The decision to keep rates on hold at October’s monetary policy board meeting was widely predicted by economists and experts, with most predicting rate hikes some time in the middle of next year or later.
In other news, CoreLogic data for the month of September showed Sydney prices falling for the first time in 17 months, while home prices across Australia’s other capital cities edged only marginally higher.
Australian Building Approvals came in below expectations at 0.4%. The previous month’s report was revised upward to -1.2%. HIA New Home Sales came in at 9.1%, well above the previous -3.7% read. ANZ Job Advertisements came in flat.
The NZD/USD is also under pressure with sellers taking out last week’s low at .7166.
Forecast
The RBA’s monetary policy statement contained no surprises so investors are likely to shift their focus back to rising U.S. Treasury yields and increasing expectations for a Fed rate hike in December.
Technical factors are also playing a role in the price action. The AUD/USD is in a position to challenge a major retracement level at .7782. Taking out this level could trigger an acceleration to the downside.
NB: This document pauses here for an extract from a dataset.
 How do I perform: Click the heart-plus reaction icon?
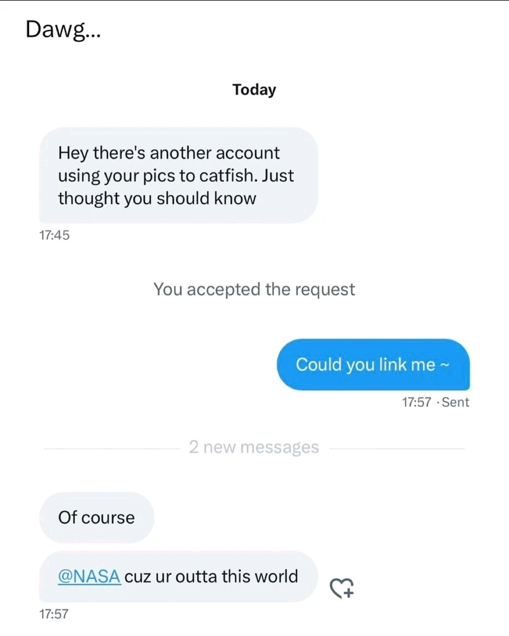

The selling in the NZD/USD could also increase with potential targets at .7130 and .7100.
It’s a light day in the U.S. on Tuesday with Federal Open Market Committee Member Jerome Powell scheduled to speak.
In late August, Federal Reserve Governor Jerome Powell said he couldn’t quite explain why inflation was running below the central bank’s 2 percent target.
“Inflation is a little bit below target, and it’s kind of a mystery,” Powell said on CNBC in a live interview from Jackson Hole, Wyoming, where central bankers were gathered at an annual meeting.
“You would have expected given that we’re getting tighter labor markets that we’d have a little higher inflation,” he said. “I think that what that gives us is the ability to be patient” regarding future rate hikes.
Although the AUD/USD and NZD/USD may be ripe for counter-trend short-covering rallies due to short-term oversold conditions, I can’t see the Aussie showing any signs of strength unless it can overcome .7847. And it is extremely vulnerable under .7782.